Since AI capabilities are novel, users often struggle with adoption. Rather than using traditional templates or tutorials, a more effective method is to build an AI agent or operator that guides users through the process. This approach uses the AI to teach the user how to leverage AI's potential within the product's specific context.

For complex, high-stakes tasks like booking executive guests, avoid full automation initially. Instead, implement a 'human in the loop' workflow where the AI handles research and suggestions, but requires human confirmation before executing key actions, building trust over time.
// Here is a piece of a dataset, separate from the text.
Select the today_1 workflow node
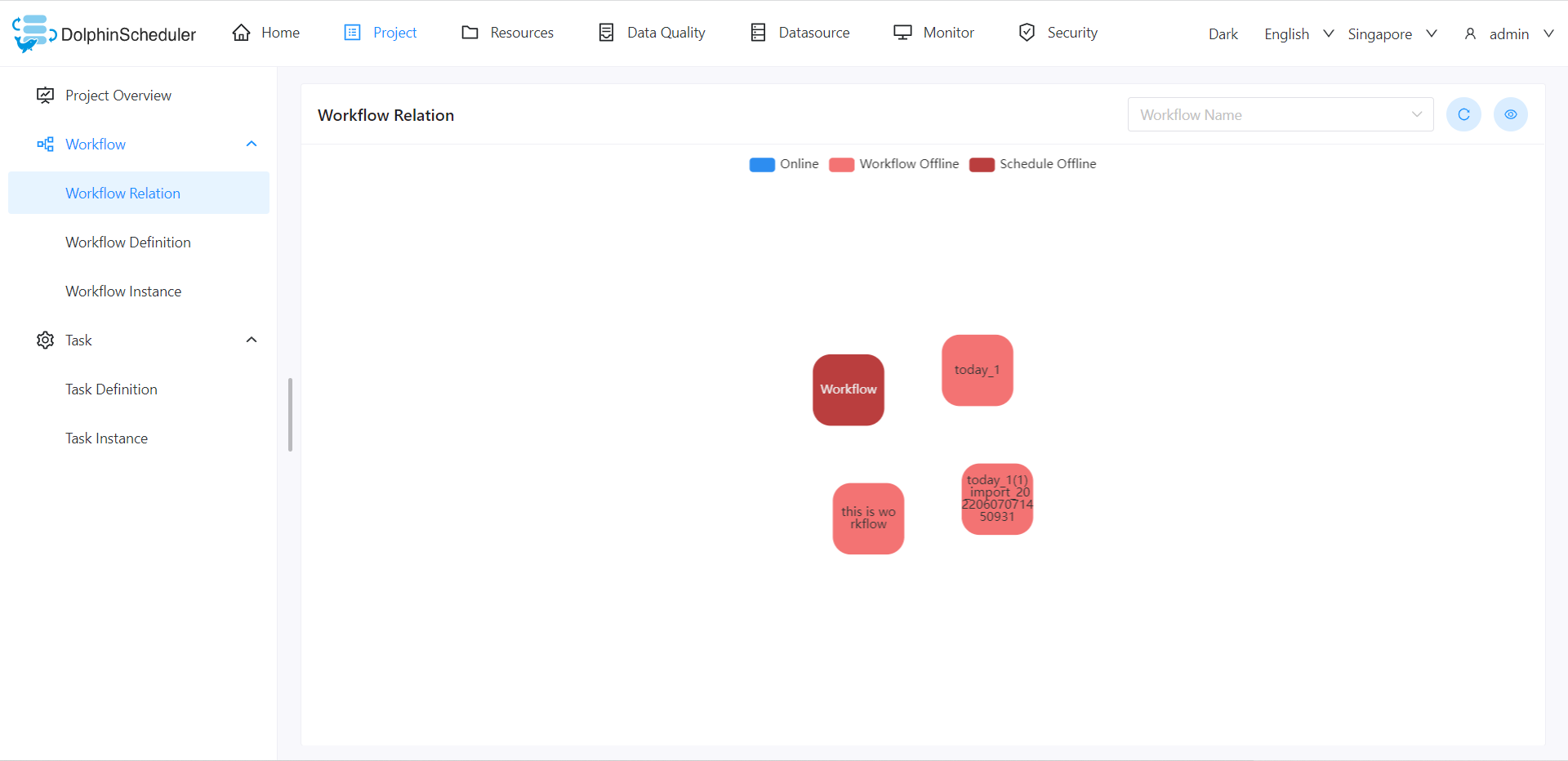 coord(977,370)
Before any AI is built, deep workflow discovery is critical. This involves partnering with subject matter experts to map cross-functional processes, data flows, and user needs. AI currently cannot uncover these essential nuances on its own, making this human-centric step non-negotiable for success.

To overcome high AI pilot failure rates, companies like Pace use "forward deployed engineers" (FDEs). These founder-type individuals work onsite, deeply understand customer problems, and do whatever it takes—from prompt tuning to data cleaning—to ensure successful production deployment.

To build an effective AI product, founders should first perform the service manually. This direct interaction reveals nuanced user needs, providing an essential blueprint for designing AI that successfully replaces the human process and avoids building a tool that misses the mark.